Which collection of packages provides which kind of functionality, and which packages cause conflicts with each other?

  • It may not be what the asker intended, but I would love it if the answer included (in)compatibilities with the memoir class. Commented Nov 27, 2011 at 11:25

3 Answers 3



In this answer, I'll be discussing how to go about creating cross-references to "objects" such as "Theorem 2", "Lemma 3", "Page 7", and "Section 4". Each object is assumed to be associated with a \label command; for instance, some important numbered theorem may be associated with \label{thm:important} and a numbered \section directive may be associated with \label{sec:results}.

Classes of cross-references: Static, semi-dynamic, and fully dynamic

  • Static or hard-coded cross-references. As the name "static" implies, these cross-references are hard-coded strings of the form Theorem~2 and Section~4. Other examples are in the next paragraph, in the final section, and the preceding lemma.

    • Advantages:
      1. Trivially simple to implement.
      2. Requires no extra packages (or even TeX commands).
      3. Doesn't even require use of the \label commands. Extremely flexible.
    • Disadvantages:
      1. Requires a lot of care when first writing the document. For example, static references to the numbers of still-to-come equations, theorems, etc. can only be finalized after the rest of the document is completed.
      2. Serious risk of cross-references becoming stale or incorrect if the objects' numbers and/or types change later on. E.g., if an object named "Theorem 2" eventually becomes "Lemma 3", both the number and the type of the object are changed. The staleness risk is especially serious for cross-references to page numbers.
      3. Requires a willingness to do a lot of follow-up editing during the authoring process. Associated risk that this follow-up editing won't catch all required changes to the hard-coded cross-references.
      4. No built-in method for making these static cross-references into hyperlink targets should the author(s) wish to do so. (Actually, there is a way, via the \hyperlink and hypertarget commands of the hyperref package. However, it's much much easier to simply use \label and various \ref commands along with the hyperref package.)
  • Semi-dynamic cross-references. These include the TeX/LaTeX \ref and \pageref commands. I call this method semi-dynamic rather than fully dynamic because it automates the numbering of the objects in question but hard-codes their types (Theorem, page, section, ...).

    • Advantages:
      1. Almost as simple as the (fully) static method.
      2. Avoids risks (1) and (2) of the static method, at least for the number part of the cross-reference.
      3. If only a few cross-references are needed in the document, this method is fully sufficient.
      4. By loading the hyperref package, the cross-references' numbers can be made into hyperlink targets as well.
    • Disadvantages:
      1. If you have cross-references to lots of objects at a time, say to "equations (2), (3), (5), (7), and (8)", typing all those \ref{} commands quickly becomes very tedious as well as error-prone.
      2. If you decide to change the type of an item being cross-referenced, say from "Theorem" to "Proposition", be prepared to do a lot of hand-editing of the hard-coded parts of the cross-references.
  • Fully dynamic cross-references. Both the object's type and its number are generated by LaTeX.

    • Advantages:
      1. Avoid all risks noted above of the static cross-referencing method.
      2. Saves a lot of time when cross-referencing tasks are complex.
    • Disadvantages:
      1. Requires loading one or more additional LaTeX packages.
      2. Not all object types may already be defined by the package(s), requiring the author to add these object types by hand.
      3. Because the packages perform some fairly complex operations, there's a risk of unwanted interactions and incompatibilities with other LaTeX packages.

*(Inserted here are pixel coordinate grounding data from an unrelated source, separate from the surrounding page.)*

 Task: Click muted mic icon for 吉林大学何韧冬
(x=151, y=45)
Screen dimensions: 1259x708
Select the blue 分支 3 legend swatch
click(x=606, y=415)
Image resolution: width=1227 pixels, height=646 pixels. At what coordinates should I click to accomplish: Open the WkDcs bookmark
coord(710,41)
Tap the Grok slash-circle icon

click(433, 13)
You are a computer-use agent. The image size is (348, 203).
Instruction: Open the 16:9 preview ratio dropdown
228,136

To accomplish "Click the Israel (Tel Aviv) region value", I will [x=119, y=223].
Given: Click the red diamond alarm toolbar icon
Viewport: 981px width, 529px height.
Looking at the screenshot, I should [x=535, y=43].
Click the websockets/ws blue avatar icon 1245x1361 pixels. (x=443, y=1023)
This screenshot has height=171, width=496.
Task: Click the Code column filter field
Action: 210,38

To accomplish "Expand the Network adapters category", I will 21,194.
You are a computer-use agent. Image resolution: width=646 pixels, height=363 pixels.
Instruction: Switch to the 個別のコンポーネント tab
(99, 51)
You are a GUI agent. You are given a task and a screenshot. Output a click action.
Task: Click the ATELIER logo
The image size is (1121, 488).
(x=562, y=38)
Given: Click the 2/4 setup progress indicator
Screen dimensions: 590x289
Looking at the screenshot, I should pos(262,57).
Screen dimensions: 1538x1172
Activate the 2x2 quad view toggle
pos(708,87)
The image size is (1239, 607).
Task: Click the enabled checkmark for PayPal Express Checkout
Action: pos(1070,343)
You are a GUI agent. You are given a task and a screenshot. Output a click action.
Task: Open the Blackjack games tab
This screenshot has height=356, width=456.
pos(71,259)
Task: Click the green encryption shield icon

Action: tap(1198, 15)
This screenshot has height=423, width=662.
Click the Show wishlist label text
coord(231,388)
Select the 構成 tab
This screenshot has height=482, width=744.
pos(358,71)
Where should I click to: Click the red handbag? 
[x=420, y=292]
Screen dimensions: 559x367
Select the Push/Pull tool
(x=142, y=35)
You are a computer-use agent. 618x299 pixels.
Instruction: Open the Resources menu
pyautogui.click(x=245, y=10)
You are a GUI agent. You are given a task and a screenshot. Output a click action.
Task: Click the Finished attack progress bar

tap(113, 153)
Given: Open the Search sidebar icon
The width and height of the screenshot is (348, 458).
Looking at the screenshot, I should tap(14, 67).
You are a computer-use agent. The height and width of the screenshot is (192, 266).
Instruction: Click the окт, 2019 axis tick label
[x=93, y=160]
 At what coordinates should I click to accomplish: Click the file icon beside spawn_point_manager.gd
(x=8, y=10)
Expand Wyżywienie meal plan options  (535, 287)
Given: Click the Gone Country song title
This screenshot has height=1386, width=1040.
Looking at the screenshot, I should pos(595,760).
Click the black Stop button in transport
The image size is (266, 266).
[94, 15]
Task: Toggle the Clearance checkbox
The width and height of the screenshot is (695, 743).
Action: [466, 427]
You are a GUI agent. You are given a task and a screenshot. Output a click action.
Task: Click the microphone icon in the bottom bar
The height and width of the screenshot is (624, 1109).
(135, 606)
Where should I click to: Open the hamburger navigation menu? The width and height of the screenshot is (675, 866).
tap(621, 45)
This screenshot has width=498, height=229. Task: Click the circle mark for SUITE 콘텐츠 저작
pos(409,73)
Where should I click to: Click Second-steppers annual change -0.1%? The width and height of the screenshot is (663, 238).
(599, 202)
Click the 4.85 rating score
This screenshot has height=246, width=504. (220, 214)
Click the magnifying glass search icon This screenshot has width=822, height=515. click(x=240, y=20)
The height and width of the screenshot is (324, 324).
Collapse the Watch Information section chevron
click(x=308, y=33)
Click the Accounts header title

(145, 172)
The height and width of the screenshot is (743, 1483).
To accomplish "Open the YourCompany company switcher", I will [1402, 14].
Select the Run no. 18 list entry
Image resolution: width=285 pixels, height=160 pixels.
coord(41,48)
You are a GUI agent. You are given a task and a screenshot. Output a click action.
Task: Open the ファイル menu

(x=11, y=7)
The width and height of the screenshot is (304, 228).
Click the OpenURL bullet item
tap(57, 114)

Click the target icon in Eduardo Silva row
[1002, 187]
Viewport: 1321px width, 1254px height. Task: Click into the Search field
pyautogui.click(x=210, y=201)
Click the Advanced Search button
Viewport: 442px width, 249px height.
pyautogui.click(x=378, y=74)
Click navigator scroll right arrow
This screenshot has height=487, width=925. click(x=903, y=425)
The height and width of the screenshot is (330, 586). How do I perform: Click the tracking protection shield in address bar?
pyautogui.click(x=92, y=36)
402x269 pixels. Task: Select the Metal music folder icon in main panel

Which packages provide which kinds of cross-referencing facilities?

  • amsmath. Provides the \eqref command to cross-reference numbered equations.

    There are two important advantages to typing \eqref{eq:einstein} instead of (\ref{eq:einstein}):

    1. You needn't remember to place parentheses around the cross-referenced equation number, and
    2. The output of \eqref (including the parentheses) is always set in an upright font shape. This feature is useful because cross-references to equations may occur in some text block that's set in italics (such as in the body of a theorem statement). By (near-universal?) convention, equation numbers and their parentheses should generally be typeset in an upright font shape regardless of the font shape of the surrounding text. It's quite handy not having to keep track of whether a cross-reference to an equation occurs in an italic text block or a "regular" (i.e., upright font shape) text block.
  • prettyref. Provides the command \prettyref.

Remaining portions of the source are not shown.